* _Request_
Render the data from its first line through the line containing "This screenshot has" as a Markdown table with the columns Row and Text. Give each line its own numbered row and leave out any blank lines.

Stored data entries
▬▬▬
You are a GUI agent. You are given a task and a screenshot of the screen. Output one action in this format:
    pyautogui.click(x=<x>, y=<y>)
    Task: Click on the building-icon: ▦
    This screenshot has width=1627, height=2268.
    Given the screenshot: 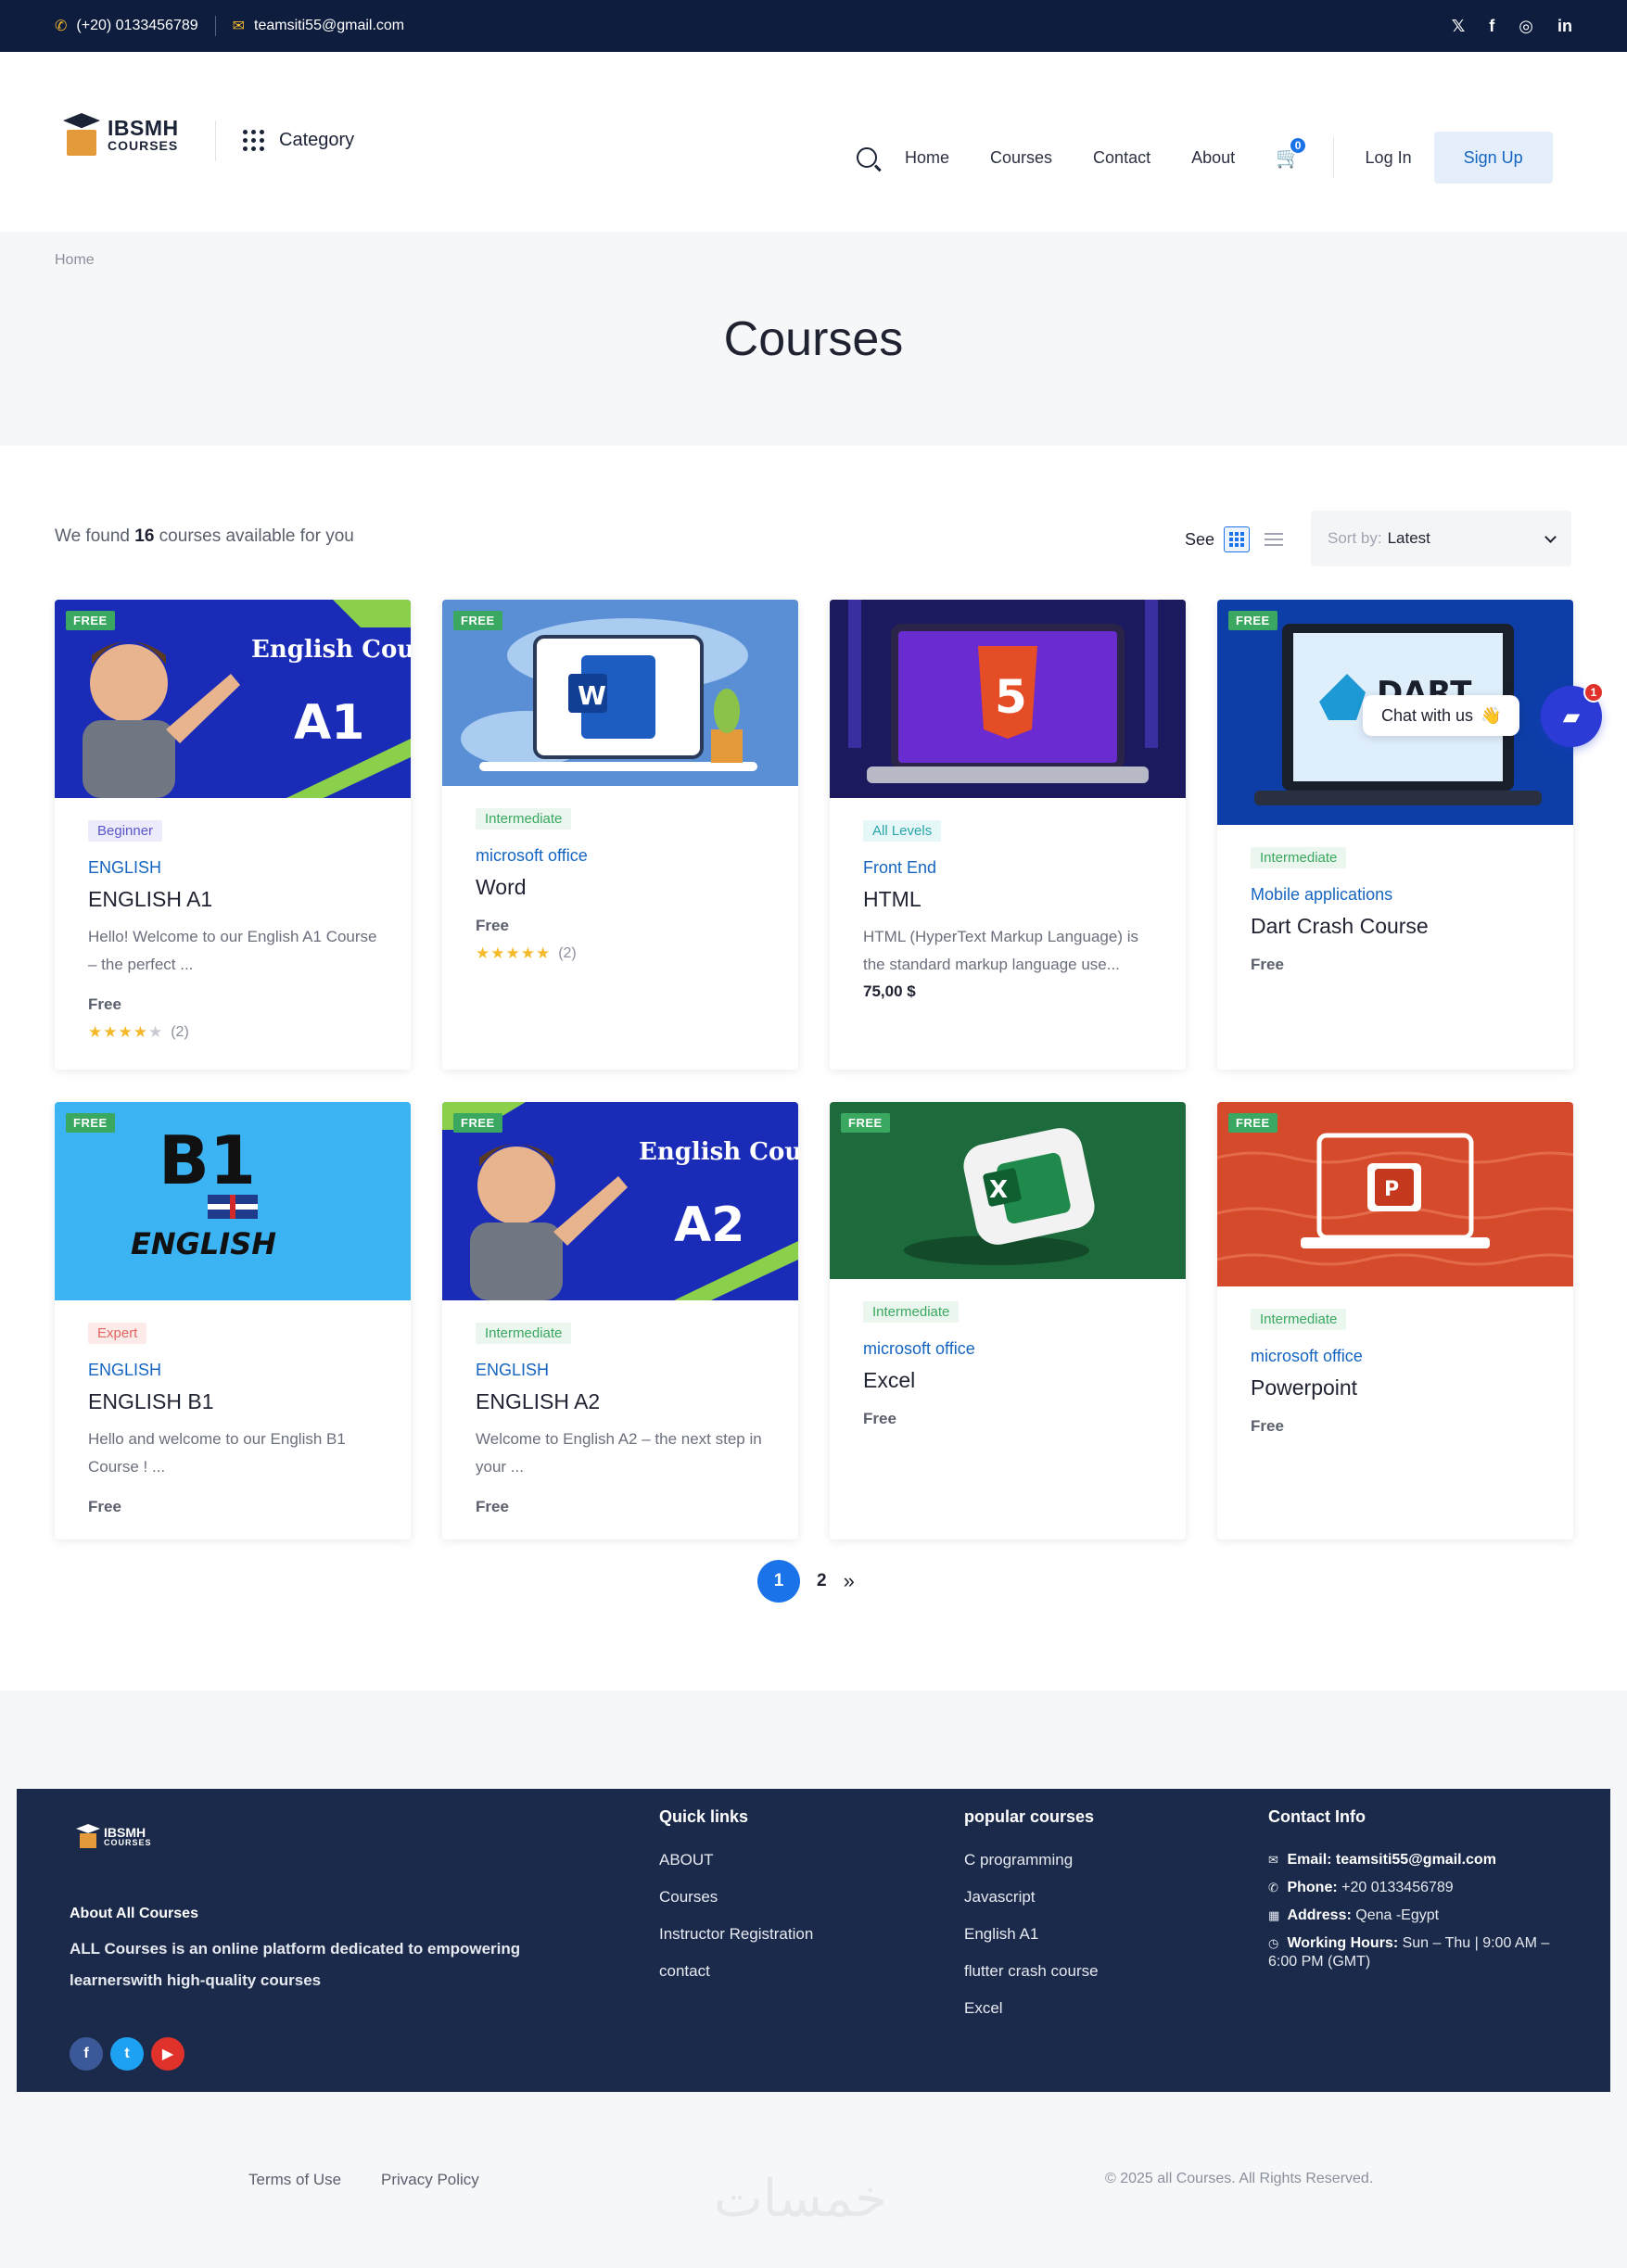 What is the action you would take?
    pyautogui.click(x=1274, y=1915)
▬▬▬
* _Written reply_
| Row | Text |
|---|---|
| 1 | You are a GUI agent. You are given a task and a screenshot of the screen. Output one action in this format: |
| 2 |     pyautogui.click(x=<x>, y=<y>) |
| 3 |     Task: Click on the building-icon: ▦ |
| 4 |     This screenshot has width=1627, height=2268. |